Leaving the Bench for the Second Time

The past few weeks have given me opportunities to reach back and reflect on my own process of grief and arriving at a new waypoint. What happened? The more I live, read, and experience, the more I understand the journey I’m on with building a new life.
I’ve reflected on the many people who post early on in support groups. Their partner is newly deceased and they are asking after one or two weeks, “When will the tears end?” I understand why they’re asking this. This type of pain hurts physically. The people who respond, who have had more time in the grief cycle, usually tell the newbies that things will change, and to give it time, which is not what anyone wants to hear when the physical and emotional pain are so intense.
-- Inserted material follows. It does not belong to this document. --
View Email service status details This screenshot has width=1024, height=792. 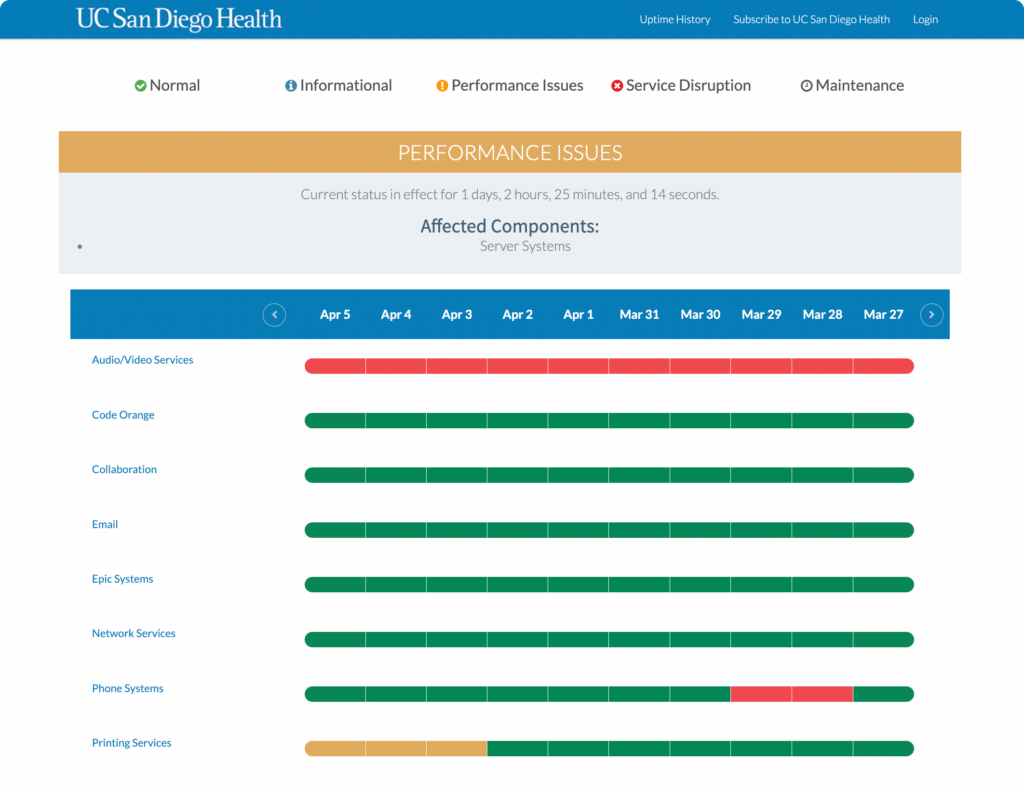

Here’s my question for people who jump into these groups so soon: Why are you here so soon? That is the first question I ask as I read. I answer it with a list of reasons they might have: times have changed, and society is no longer connected like it used to be. People have lost communities of support.
I’ll say this until I don’t need to say it any more: the Western world has become a place of instant everything. In the West, we’re losing the skill of self-soothing. The need to sit in silence has never been so needed, and yet the volume levels are turned up so that we fail to hear what our bodies, hearts, and heads are telling us to do: sit in quietness and be still. We’ve also lost community. Community enables us to soothe ourselves, and in time turn to others for what we aren’t able to do for ourselves. This is a huge reason people show up to a Facebook group. Instant community that isn’t community. Some of what is there is helpful, and at times some things on these pages are not helpful.
This last weekend a friend said goodbye to her mum. It has been some time in coming, and when the end came it was a peaceful ending. I’ve been aware that she and her family are in a “thin place.” I sometimes call it the funeral bubble. It is a place of reflection, where time stops while the rest of the world continues on. For those in the thin place, things are altered. We cry; we touch the spiritual; we reflect; we can think new thoughts, and in some ways, it can be rather mystical. It can be a place of solace. Eventually, we’ll leave the thin place and get back on the conveyor belt. It is when we enter the fast-paced arena of life that we demand the instant stopping of tears. We want the pain gone. We fail to realize that just like physical pain telling us and our bodies to take notice of what is going on, emotional pain is telling us the exact same thing: take notice, sit down, you are hurt.
Sitting here, I reflect on the day of August 29th, when I sat at my dining room table wondering the unthinkable: How will I survive? I wasn’t thinking of tears or the path I’d need to follow. The crazy crying jags appeared on the scene right on schedule: as soon as the emotional numbing thawed out. Looking back on it now, I think I was more scared of the crying than questioning when the tears would stop. This type of crying is physically violent. You feel it well up inside, and like an earthquake you hear the rumble of the approaching event. Ready? Shake. Hold your breath and wait for the thing to go away. And then the aftershock hits just when you think it’s over, and it starts up again. These crazy crying jags happen anywhere, nowhere, and some are triggered by memories while others have no rhyme or reason. They happen, and we who survive become embarrassed by the crazy state that doesn’t make sense to us. We leave a grocery cart in a store as we exit stage at right and bolt for the car in hopes of a safe place to let the tears out. We want them gone. Our minds are sending us a clear signal that we’re in pain.
At this point we might be well into the grief, and well-meaning friends and family want to help by fixing it, and so they offer up help that might not be helpful. The catch here is that they may not understand, and you may not be able to explain any of what you’re going through. The words may arrive on the scene when the pain has lessened. You don’t fully understand any of this until you are years down the road. Don’t rush it—you’ll miss the essential nuggets and treasures that will be so valuable to you in your new future.
In that new future the pain dims, and the quality of the tears changes to something else. We cry until we cry rarely. We remember with joy and fondness the good and wonderful things. We can objectively look at the relationship with its strengths and weaknesses. We gain understanding. We question; we contemplate; and we ask questions about the paths we didn’t travel down. In our questioning we become open to new pathways. We act by beginning to move towards something new.
This movement is healthy and essential to living our lives in a new way. Along this new path we might begin to smell the trees and flowers. We meet those on this path and either engage with them or move on. Maybe we find a lovely place to sit and notice what is going on in our lives.
We leave that space and move forward. We might make some changes, or we may choose to wait and see what changes come to us. I allowed life to be gentle with me. I realized somewhere along the path that I needed to practice better self-care. I needed to honor myself.
One of the deepest realizations I’ve had to sit with is that grief and its aftermath have allowed me to consider options for my life that I had not thought of ten years ago. How I see myself now isn’t the view I once held. This time, while sitting in a lovely spot on the path, something came along and challenged it all. I returned to the crying. I was able to call up the feelings I experienced as a new widow. I remembered. Now I write this. The difference is that this time I’m not in severe pain, and I realize that what I’m feeling and thinking is “get up off the bench, move—this is not your place now.” The tears are gone, and I stand up and step onto a new path—one I had not seen for myself.